===== Working data =====

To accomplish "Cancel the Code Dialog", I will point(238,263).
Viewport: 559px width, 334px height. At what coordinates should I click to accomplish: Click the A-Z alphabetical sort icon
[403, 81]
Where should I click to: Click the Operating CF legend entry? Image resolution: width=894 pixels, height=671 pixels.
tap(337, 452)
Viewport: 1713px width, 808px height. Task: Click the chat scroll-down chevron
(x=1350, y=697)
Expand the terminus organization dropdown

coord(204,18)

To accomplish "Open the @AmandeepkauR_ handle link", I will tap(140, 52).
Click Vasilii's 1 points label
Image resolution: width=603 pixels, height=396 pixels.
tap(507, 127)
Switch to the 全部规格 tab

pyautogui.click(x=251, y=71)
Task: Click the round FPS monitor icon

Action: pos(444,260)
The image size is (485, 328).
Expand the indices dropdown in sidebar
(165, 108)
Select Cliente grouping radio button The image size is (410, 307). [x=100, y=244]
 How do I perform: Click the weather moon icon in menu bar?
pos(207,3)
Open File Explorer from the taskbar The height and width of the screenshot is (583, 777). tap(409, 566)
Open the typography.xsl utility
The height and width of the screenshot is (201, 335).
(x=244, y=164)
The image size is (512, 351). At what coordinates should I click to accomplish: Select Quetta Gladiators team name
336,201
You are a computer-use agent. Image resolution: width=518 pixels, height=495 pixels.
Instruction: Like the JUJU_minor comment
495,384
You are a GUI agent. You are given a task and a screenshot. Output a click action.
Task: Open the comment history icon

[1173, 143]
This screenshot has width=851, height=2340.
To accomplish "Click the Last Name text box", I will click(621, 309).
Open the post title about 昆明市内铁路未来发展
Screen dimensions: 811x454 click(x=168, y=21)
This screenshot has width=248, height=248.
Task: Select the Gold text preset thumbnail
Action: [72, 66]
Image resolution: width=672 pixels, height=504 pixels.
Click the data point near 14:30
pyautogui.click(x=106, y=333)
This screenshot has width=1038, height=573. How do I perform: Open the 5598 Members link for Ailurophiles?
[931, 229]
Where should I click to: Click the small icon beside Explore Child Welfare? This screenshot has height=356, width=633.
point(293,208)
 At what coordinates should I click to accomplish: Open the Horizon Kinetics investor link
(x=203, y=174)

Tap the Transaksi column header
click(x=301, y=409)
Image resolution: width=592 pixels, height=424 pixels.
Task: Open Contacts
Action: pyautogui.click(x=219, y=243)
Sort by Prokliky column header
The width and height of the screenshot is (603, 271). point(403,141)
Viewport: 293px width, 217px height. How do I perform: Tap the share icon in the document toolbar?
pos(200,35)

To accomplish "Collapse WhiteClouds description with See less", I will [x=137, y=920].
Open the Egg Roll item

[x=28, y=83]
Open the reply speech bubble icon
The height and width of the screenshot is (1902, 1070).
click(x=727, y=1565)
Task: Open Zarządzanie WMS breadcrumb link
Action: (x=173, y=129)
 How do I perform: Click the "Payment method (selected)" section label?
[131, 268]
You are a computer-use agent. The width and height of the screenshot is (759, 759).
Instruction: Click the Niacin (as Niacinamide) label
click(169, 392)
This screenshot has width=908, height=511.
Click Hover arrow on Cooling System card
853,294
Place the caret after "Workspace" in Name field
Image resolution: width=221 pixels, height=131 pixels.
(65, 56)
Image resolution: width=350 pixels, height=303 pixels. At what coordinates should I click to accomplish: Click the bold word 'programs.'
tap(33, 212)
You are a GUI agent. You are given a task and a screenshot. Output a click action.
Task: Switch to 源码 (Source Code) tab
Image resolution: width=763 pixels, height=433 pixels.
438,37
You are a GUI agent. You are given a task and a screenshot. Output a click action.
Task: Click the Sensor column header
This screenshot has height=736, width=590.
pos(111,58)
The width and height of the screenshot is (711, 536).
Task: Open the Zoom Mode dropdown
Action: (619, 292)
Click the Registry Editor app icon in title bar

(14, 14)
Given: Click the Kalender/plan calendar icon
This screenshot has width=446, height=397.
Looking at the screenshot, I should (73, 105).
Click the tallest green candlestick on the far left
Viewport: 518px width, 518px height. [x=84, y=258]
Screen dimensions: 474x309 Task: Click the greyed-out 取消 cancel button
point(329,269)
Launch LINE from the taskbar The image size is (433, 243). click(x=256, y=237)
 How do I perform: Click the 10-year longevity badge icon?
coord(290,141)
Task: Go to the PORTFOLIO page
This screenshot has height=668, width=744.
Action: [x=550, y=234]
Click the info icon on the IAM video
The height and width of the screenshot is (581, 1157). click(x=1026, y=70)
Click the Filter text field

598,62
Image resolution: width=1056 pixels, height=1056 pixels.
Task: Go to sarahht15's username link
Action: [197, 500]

=====

Please reproduce the lines from the line with "Viewport: 293px width, 217px" to the line with "Task: Switch to 源码 (Source Code) tab", both ends included, exactly as they appear above.

### Exercise result
Viewport: 293px width, 217px height. How do I perform: Tap the share icon in the document toolbar?
pos(200,35)

To accomplish "Collapse WhiteClouds description with See less", I will [x=137, y=920].
Open the Egg Roll item

[x=28, y=83]
Open the reply speech bubble icon
The height and width of the screenshot is (1902, 1070).
click(x=727, y=1565)
Task: Open Zarządzanie WMS breadcrumb link
Action: (x=173, y=129)
 How do I perform: Click the "Payment method (selected)" section label?
[131, 268]
You are a computer-use agent. The width and height of the screenshot is (759, 759).
Instruction: Click the Niacin (as Niacinamide) label
click(169, 392)
This screenshot has width=908, height=511.
Click Hover arrow on Cooling System card
853,294
Place the caret after "Workspace" in Name field
Image resolution: width=221 pixels, height=131 pixels.
(65, 56)
Image resolution: width=350 pixels, height=303 pixels. At what coordinates should I click to accomplish: Click the bold word 'programs.'
tap(33, 212)
You are a GUI agent. You are given a task and a screenshot. Output a click action.
Task: Switch to 源码 (Source Code) tab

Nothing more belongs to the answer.